Quem possui terras enormes, sabe muito bem como acontece. Os parentes se cruzam e entrecruzam, enamoram e namoram, ou não namoram, mas que casam, casam, nem que seja na marra, de modo a que as terras herdadas de um patriarca-avoengo (desde talvez o cristão-novo João Ramalho e a índia Bartira...) e a produção atual, seja pecuária ou agricultura, permaneçam dentro da mesma família. PRIMA fica de olho no PRIMO (geralmente a iniciativa da conquista parte das mulheres, eternas bandeirantes) e depois vice-versa.
Interior de São Paulo, uns assinando MONTE e outros assinando SANTO. A prima MONTE desde pequena jurou ao primo SANTO que ELE pertenceria a ELA, custasse o que custasse. Ai se alguém tentasse impedir!

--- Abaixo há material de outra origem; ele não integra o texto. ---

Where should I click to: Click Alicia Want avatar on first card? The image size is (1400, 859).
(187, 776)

Hoje as mulheres ameaçam o homem com “certa faca serrilhada que corta rapidamente embutidos congelados diretos do freezer”. Ainda não existia isso - ELA possuía um canivete herdado da avó. Mil funções: podar as roseiras, cortar papel dobrado, fatiar bolo e queijo no piquenique (“estrangeirismo aqui, não!” - chamavam de convescote, palavra nacional), misturava café quente líquido e farelos de rapadura, principalmente servia como ‘registro de amor’, árvore marcada com dois corações cruzados e dois nomes. No caso deles, ANDRÉ e ANDRÉA, homenagem ainda ao avoengo ANDREI. E o bruto canivete seria a arma poderosa se houvesse traição dele após o casamento.

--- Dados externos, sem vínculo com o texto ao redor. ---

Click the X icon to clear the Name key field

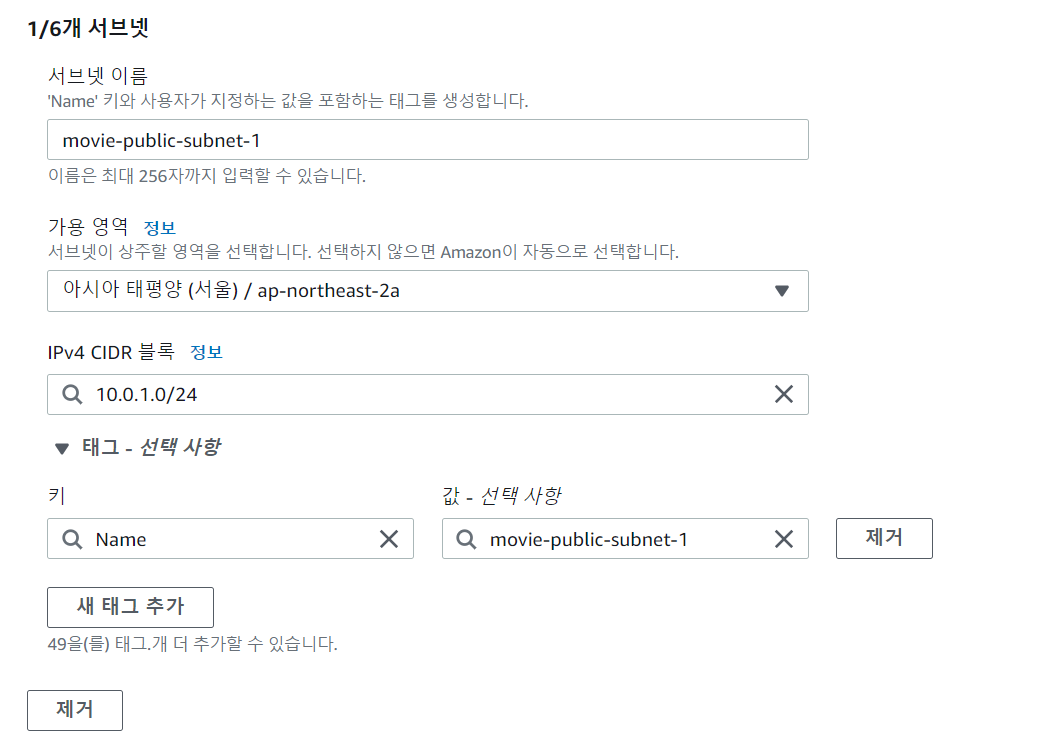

Embora num tempo muito antigo, ELA estudou interna em famoso e elitizante-granfinérrimo colégio de freiras da capital. Inteligente e estudiosa, conversara muitas vezes com o escritor crítico MONTEIRO LOBATO, voltou professora primária e no mínimo serviria para alfabetizar a caboclada local. ELA esbarrou na palavra (trouxe ideias modernas da “capitá”, como falavam) que não definia mistura racial nenhuma. Caboclo era todo mundo, desde que fosse empregado, muita ignorância, pouca higiene, pé no chão. Em dias, a mandona século XX exigiu calçados para todo mundo e tratamento respeitoso, e ganharam nome próprio, esquecido desde o registro e o batismo - José, Pedro, Epaminondas (ELA ainda admitiu Epa), Marina, Anita, Luísa etc.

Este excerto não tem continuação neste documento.